**What to do:**
**1)** List the three things that the passage on pain and endometriosis says cannot be judged as fair or otherwise.
**2)** In the passage on pain and endometriosis, copy out the words from "But suppose it’s" to "-or assume guilt?".

**Passage to read:**
--- START ---
But suppose it’s not; suppose its the same -or worse? Suppose the pain and debility persist and we find ourselves powerless in the grip of something we cannot understand, let alone control? What then? What if you seek help and are told there’s nothing to be done, or that the treatment, even if successful, will come at a once-unacceptable price? At what point do you become someone else? Something else? At what point do you somehow become a victim –someone demeaned? Disempowered? At what point, in other words, do you give up? Assign blame -or assume guilt?

These are vexing questions to which I have no clever answers. But they are problems -dilemmas- that we all encounter as we travel through our days. Certainly the chronicity of pain is a problem in gynaecology. A problem in endometriosis in particular. Perhaps in some future blog I will discuss the condition more fully, but for now suffice it to say endometriosis has the potential for becoming a chronic source of on-going pain with treatment regimes that might include surgery and affect fertility. It is surrounded by myth and misinformation that adds to the burden; it has variable clinical presentations making diagnosis or even suspicion difficult. It can be over-diagnosed on the basis of inadequately investigated symptoms carrying with it the inevitable worry and concern about the future. It can be under-diagnosed leading to multiple unsuccessful treatments and distrust of the medical establishment and their lack of effective medication -a gold mine for alternative therapies.

All understandable I suppose, and yet treated or untreated, I have concerns for the person behind all this -the person experiencing the pain, the person who is experiencing this by herself, as we all must experience pain. I remember an ad in a medical journal years ago. It was an advertisement for a medication for endometriosis and it was a picture of a beautiful woman in an alluring nightie curled up in the fetal position on a rumpled bed. The caption read: “Trapped in her own body!” I was sufficiently disturbed by it to fire off a letter to the company. What it had assumed -indeed encouraged everyone to think- was that she was a victim, someone on whom a punishment, or at the very least an unfair condition, had been imposed.

Unfair? Of course it is unfair -but the word, the description, is inapplicable, really. Pain, diseases, injuries are not judgeable as fair or otherwise. Some are perhaps preventable, some avoidable, all undesirable but unfair..? I suppose I take issue more with the powerlessness of the woman implied in the ad, though. The message is to surrender, I think, like in one of those police shows where the criminal is surrounded with no chance of escape. For him, we are led to believe, the chances of anything he does that might result in his freedom are non-existent. He must give up, not only his freedom and perhaps how he would like to see his life unfold, but also hope.

The analogy is wearing thin here, for sure, but I’d like to think that hope is not what that woman in the ad has lost, that she does not think of herself as merely an undefended receptacle for pain, a defenseless body being assaulted and beaten on a bed somewhere. I’d like to think that she still sees herself as a person, a subject. Not an object: a thing acted upon, something incapable of acting on its own behalf -powerless. I realize that I say this from the  safety of my own health, as an unexperiencing voyager upon the surface of someone else’s disease. And yet despite the distance imposed I can still feel the suffering, however dilute. I can still encourage her to take some control, if only of very little. Any control, any sense of being able to influence direction is important. Even if the outcome, the destination, is unknown, walking along a path wherever it leads, is better than staying lost. It is hope renewed. It is the first step to recovery.
--- END ---
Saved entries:
--- START ---
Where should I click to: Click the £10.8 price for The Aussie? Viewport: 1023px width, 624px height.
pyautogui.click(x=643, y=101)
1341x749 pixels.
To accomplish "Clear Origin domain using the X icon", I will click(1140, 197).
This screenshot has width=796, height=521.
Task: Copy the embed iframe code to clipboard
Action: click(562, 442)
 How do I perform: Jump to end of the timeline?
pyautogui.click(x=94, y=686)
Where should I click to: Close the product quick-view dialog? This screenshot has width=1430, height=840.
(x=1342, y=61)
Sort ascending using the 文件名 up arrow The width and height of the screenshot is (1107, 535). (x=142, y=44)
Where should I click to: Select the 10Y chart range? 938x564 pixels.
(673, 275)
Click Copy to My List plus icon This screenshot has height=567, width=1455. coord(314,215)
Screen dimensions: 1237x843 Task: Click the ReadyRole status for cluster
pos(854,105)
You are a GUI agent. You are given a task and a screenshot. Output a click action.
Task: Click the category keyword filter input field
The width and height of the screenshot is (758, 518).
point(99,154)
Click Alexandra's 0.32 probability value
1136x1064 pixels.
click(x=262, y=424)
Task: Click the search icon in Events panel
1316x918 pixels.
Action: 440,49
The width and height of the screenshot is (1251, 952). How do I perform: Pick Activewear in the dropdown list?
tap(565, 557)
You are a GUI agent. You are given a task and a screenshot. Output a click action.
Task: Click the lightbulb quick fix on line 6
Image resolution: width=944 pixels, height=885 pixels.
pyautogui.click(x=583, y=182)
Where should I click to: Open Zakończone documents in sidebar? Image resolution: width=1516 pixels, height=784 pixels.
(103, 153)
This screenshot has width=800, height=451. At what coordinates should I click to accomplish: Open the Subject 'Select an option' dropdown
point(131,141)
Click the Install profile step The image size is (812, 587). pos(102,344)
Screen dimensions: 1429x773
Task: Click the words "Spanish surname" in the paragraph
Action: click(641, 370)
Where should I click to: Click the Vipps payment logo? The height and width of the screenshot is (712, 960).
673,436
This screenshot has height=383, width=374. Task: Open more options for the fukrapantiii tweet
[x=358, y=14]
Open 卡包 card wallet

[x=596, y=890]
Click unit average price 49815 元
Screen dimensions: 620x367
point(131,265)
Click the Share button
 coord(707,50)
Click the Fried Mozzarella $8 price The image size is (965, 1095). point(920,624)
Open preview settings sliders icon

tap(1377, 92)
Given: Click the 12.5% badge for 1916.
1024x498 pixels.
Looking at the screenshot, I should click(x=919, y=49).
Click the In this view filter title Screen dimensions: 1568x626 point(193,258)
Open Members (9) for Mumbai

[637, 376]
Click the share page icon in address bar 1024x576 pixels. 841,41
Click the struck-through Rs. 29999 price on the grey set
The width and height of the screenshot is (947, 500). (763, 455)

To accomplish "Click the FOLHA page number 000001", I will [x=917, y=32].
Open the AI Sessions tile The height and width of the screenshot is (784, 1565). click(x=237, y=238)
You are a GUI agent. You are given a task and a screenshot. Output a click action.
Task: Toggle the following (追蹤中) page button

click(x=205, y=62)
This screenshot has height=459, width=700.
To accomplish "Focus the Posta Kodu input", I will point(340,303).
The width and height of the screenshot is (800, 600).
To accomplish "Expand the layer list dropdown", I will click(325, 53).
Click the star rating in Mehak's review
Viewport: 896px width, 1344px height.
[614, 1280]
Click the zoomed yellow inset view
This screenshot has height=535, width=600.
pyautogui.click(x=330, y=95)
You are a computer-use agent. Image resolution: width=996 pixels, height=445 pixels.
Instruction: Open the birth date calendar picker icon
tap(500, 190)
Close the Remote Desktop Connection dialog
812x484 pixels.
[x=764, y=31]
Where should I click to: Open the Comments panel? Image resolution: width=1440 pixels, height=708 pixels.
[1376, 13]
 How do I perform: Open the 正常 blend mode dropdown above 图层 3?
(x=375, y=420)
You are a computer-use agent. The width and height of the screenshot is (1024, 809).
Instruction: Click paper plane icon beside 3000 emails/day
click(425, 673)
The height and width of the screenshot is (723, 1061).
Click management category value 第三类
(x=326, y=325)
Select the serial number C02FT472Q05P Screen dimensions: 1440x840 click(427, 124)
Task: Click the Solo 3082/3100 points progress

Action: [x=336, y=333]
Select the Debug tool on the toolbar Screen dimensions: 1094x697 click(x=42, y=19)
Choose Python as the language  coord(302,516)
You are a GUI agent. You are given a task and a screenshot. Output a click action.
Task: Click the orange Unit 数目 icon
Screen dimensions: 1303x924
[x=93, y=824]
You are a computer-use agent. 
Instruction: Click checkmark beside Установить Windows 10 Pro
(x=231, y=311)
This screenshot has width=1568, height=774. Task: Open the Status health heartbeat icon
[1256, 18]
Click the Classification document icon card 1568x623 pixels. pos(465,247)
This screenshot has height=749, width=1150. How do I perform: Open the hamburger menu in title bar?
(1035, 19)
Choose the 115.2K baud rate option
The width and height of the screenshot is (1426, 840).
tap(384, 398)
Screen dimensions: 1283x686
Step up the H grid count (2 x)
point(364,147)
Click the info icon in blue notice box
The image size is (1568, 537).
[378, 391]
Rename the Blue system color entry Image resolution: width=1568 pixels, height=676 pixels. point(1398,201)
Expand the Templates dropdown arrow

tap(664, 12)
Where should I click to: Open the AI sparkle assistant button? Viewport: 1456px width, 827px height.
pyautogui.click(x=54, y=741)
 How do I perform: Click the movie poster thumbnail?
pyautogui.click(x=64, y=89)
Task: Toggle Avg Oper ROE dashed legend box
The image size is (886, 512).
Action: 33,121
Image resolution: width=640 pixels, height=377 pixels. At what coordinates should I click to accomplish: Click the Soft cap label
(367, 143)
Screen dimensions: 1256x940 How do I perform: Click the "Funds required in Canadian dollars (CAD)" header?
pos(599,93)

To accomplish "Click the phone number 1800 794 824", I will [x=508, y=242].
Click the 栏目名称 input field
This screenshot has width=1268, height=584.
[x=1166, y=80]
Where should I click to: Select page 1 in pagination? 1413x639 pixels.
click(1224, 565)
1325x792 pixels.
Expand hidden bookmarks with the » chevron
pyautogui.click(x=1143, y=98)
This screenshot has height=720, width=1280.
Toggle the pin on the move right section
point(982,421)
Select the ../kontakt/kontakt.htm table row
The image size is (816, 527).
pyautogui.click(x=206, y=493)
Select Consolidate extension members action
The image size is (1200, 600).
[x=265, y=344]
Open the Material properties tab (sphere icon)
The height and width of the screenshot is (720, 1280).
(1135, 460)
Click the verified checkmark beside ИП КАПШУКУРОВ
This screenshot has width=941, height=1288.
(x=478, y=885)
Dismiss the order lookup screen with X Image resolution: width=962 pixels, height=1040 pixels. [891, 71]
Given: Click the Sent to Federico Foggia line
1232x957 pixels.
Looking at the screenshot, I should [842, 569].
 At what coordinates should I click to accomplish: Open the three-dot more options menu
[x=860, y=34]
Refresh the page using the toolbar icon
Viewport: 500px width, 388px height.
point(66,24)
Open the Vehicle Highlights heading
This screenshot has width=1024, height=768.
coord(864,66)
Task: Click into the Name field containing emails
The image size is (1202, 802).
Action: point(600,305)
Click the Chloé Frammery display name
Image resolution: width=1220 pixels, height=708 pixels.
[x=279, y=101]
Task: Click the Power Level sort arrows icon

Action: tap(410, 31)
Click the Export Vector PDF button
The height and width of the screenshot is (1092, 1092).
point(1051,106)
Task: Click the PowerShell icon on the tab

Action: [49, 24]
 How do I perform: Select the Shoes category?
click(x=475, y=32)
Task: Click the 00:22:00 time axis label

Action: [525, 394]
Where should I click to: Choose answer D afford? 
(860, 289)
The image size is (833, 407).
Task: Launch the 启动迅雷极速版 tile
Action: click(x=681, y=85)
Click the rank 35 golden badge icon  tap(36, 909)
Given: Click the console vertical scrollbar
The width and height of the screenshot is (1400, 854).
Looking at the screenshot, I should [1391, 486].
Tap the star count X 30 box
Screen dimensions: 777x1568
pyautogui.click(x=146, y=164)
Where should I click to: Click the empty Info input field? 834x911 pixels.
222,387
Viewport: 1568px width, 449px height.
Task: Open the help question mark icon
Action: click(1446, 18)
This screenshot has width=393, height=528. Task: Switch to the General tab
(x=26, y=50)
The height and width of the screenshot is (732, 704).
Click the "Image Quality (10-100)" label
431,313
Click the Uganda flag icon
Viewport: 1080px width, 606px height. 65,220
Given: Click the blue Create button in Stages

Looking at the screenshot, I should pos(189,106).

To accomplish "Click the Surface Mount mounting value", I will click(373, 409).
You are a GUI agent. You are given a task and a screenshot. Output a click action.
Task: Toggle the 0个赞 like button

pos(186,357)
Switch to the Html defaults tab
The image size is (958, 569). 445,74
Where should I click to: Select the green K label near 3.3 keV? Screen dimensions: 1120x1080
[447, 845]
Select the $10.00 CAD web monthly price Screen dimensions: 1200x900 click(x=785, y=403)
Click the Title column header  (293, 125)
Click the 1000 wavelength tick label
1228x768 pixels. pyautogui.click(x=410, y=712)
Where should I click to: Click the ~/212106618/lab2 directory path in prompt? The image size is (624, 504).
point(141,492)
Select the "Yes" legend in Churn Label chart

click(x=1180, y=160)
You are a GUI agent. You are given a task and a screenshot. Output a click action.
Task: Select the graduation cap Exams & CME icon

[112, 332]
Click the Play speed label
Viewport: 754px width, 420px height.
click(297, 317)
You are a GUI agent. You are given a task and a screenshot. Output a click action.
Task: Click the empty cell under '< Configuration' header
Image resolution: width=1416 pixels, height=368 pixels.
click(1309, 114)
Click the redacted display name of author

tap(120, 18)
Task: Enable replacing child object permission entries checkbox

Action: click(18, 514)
--- END ---
**Outputs by task:**
**1)** Pain, diseases, injuries

**2)**
But suppose it’s not; suppose its the same -or worse? Suppose the pain and debility persist and we find ourselves powerless in the grip of something we cannot understand, let alone control? What then? What if you seek help and are told there’s nothing to be done, or that the treatment, even if successful, will come at a once-unacceptable price? At what point do you become someone else? Something else? At what point do you somehow become a victim –someone demeaned? Disempowered? At what point, in other words, do you give up? Assign blame -or assume guilt?